** Opening Records provided block **
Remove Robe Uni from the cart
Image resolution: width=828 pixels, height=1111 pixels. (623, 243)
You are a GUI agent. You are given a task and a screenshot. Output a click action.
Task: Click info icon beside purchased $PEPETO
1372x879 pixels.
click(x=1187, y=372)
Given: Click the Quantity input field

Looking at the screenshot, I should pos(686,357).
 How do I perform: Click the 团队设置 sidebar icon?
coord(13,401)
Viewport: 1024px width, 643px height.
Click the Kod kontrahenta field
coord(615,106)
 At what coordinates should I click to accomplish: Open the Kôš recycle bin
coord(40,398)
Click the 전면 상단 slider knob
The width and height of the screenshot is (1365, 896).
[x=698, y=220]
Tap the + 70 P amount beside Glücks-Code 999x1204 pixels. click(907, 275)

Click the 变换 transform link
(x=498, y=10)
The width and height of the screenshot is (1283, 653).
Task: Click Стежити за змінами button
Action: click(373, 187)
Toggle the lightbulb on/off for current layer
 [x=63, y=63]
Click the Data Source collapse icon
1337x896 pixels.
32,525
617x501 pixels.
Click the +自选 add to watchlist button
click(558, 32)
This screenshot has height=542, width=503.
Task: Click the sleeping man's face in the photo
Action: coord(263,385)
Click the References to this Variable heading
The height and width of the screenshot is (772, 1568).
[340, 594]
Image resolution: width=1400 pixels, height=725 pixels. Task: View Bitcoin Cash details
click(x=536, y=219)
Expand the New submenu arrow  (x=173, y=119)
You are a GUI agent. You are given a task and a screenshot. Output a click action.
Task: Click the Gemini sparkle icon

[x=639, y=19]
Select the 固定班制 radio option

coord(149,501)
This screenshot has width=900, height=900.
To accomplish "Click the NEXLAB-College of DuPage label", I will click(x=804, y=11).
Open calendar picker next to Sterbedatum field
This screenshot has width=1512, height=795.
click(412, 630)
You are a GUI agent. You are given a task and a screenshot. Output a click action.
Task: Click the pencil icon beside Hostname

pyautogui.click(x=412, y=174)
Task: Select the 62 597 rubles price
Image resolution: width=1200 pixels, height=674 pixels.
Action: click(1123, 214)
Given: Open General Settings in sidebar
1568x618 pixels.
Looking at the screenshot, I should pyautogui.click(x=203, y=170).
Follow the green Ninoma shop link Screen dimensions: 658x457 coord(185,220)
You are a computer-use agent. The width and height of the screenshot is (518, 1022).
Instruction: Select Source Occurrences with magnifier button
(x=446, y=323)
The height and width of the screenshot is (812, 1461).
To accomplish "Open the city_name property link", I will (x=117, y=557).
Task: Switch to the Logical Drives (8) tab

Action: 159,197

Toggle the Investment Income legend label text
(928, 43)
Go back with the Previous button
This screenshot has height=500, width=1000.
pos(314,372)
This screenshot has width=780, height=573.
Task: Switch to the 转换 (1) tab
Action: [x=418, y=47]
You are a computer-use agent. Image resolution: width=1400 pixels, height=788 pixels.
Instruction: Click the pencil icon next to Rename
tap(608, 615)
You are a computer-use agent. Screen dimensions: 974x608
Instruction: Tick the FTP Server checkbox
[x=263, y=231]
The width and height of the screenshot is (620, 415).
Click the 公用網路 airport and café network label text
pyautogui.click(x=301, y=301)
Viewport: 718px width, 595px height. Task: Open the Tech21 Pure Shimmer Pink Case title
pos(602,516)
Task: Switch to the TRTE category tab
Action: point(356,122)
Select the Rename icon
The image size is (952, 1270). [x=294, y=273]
** Closing Records provided block **
= Required work =
Report each line of the material in which the string "computer" occurs.

= Expected answer =
You are a computer-use agent. The width and height of the screenshot is (518, 1022).
You are a computer-use agent. Image resolution: width=1400 pixels, height=788 pixels.
You are a computer-use agent. Screen dimensions: 974x608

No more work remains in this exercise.